Researchers compare cadmium phytoextraction ability of several plants
Remediation of soil contaminated by heavy metals has become a hot topic in the world, and phytoremediation technology is the most widely used. Compared with physical and chemical remediation, phytoremediation technology has the advantages of high cost-effectiveness, in-situ application, less invasive, less destructive and so on.
In order to screen more hyperaccumulators and explore their adaptive mechanism to different soils, under the guidance of Prof. LI Zhian, HUANG Rong, a doctoral student from South China Botanical Garden of the Chinese Academy of Sciences, has conducted a phytoextraction experiment with five cadmium (Cd) hyperaccumulators (Amaranthus hypochondriacus, Celosia argentea, Solanum nigrum, Phytolacca acinosa and Sedum plumbizincicola) in two soils with different pH value.
Results showed that most accumulator plants grew better in the acidic soil, with 19.59–39.63% higher biomass than in the alkaline soil, except for S. plumbizincicola. In the acidic soil, C. argentea and A. hypochondriacus extracted the highest amount of Cd. In the alkaline soil, S. plumbizincicola performed best, mainly as a result of high Cd accumulation in plant tissue. Most plants achieved leaf Cd bioconcentration factor (BCF) of more than 10 in the acidic soil, while less than 4 in the alkaline soil.

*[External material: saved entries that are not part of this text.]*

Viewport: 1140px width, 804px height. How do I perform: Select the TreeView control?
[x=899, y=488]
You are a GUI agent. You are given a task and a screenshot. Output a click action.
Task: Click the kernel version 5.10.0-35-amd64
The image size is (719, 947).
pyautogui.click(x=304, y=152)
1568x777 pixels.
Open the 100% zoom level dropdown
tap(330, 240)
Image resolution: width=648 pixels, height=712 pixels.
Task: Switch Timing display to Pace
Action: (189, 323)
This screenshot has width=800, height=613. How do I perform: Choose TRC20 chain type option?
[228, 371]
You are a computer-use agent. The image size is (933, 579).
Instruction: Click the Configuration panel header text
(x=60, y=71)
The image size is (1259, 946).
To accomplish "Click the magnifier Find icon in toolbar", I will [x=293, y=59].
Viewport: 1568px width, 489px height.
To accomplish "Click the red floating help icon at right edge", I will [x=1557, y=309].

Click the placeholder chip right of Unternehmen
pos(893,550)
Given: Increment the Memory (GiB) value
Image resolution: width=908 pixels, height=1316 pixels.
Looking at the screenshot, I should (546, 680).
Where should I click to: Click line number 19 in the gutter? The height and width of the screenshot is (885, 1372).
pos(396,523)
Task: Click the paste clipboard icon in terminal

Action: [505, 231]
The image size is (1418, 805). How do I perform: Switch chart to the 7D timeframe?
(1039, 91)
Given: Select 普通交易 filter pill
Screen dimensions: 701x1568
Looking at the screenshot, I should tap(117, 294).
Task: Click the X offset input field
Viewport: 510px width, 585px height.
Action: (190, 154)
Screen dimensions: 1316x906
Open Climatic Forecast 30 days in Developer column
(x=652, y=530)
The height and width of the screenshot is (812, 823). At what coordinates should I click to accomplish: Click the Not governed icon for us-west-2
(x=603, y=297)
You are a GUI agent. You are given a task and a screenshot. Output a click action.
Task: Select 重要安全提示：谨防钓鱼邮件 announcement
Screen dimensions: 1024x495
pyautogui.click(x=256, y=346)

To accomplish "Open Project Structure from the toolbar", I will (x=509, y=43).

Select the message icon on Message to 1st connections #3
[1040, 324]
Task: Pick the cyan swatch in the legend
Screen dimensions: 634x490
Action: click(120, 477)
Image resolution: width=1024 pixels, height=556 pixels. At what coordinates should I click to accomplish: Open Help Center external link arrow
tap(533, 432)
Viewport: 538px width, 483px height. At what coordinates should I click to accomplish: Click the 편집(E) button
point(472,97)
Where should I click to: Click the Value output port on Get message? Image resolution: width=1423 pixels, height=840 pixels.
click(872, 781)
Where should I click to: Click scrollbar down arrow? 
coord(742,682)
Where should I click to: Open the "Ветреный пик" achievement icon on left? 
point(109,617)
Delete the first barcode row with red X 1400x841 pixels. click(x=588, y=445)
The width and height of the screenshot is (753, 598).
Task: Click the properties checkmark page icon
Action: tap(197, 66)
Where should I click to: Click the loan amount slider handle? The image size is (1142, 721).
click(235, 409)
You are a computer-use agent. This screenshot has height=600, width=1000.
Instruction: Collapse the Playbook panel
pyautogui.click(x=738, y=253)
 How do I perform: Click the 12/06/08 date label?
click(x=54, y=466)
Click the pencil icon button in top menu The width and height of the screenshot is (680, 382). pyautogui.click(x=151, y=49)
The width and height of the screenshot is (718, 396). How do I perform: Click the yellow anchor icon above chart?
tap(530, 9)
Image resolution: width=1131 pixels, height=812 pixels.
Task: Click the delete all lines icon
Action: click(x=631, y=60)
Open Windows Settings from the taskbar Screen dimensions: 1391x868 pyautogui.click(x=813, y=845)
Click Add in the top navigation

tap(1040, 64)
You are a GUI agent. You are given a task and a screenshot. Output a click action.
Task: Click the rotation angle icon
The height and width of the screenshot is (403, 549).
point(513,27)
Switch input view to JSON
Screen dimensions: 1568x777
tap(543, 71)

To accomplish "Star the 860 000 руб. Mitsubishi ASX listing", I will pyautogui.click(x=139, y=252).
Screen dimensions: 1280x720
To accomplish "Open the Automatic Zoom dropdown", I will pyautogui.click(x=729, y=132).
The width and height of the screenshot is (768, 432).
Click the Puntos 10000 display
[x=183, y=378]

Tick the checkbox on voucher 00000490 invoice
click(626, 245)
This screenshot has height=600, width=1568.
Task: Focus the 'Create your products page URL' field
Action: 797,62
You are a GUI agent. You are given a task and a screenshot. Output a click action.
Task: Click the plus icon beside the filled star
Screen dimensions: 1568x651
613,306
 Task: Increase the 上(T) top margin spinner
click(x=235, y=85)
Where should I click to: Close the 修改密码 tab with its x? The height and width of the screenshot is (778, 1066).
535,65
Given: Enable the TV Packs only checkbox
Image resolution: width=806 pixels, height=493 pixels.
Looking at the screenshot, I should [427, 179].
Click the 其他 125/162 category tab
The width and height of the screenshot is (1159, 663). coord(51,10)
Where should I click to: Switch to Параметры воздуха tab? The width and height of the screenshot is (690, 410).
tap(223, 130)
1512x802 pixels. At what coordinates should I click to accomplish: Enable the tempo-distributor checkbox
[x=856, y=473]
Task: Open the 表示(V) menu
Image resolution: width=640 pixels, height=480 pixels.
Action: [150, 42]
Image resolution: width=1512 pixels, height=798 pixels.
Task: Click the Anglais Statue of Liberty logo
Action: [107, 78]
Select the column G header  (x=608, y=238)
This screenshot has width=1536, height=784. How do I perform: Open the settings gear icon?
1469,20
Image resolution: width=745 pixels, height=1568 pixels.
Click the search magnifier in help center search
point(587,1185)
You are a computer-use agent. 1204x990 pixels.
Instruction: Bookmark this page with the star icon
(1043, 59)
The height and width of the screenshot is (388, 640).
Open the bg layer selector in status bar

In the acidic soil, plants slightly decreased soil available Cd.
Those species which have high Ca, Zn, Fe uptake capacity extract more Cd from soil, and a positive correlation was found between the concentrations of Cd and Ca, Zn, Fe in leaves.
In summary, acidic soil was of higher potential to recover from Cd contamination by phytoextraction, while in the alkaline soil, S. plumbizincicola showed potential for Cd phytoextraction.
The relevant results of this study have recently been published in Science of the Total Environment.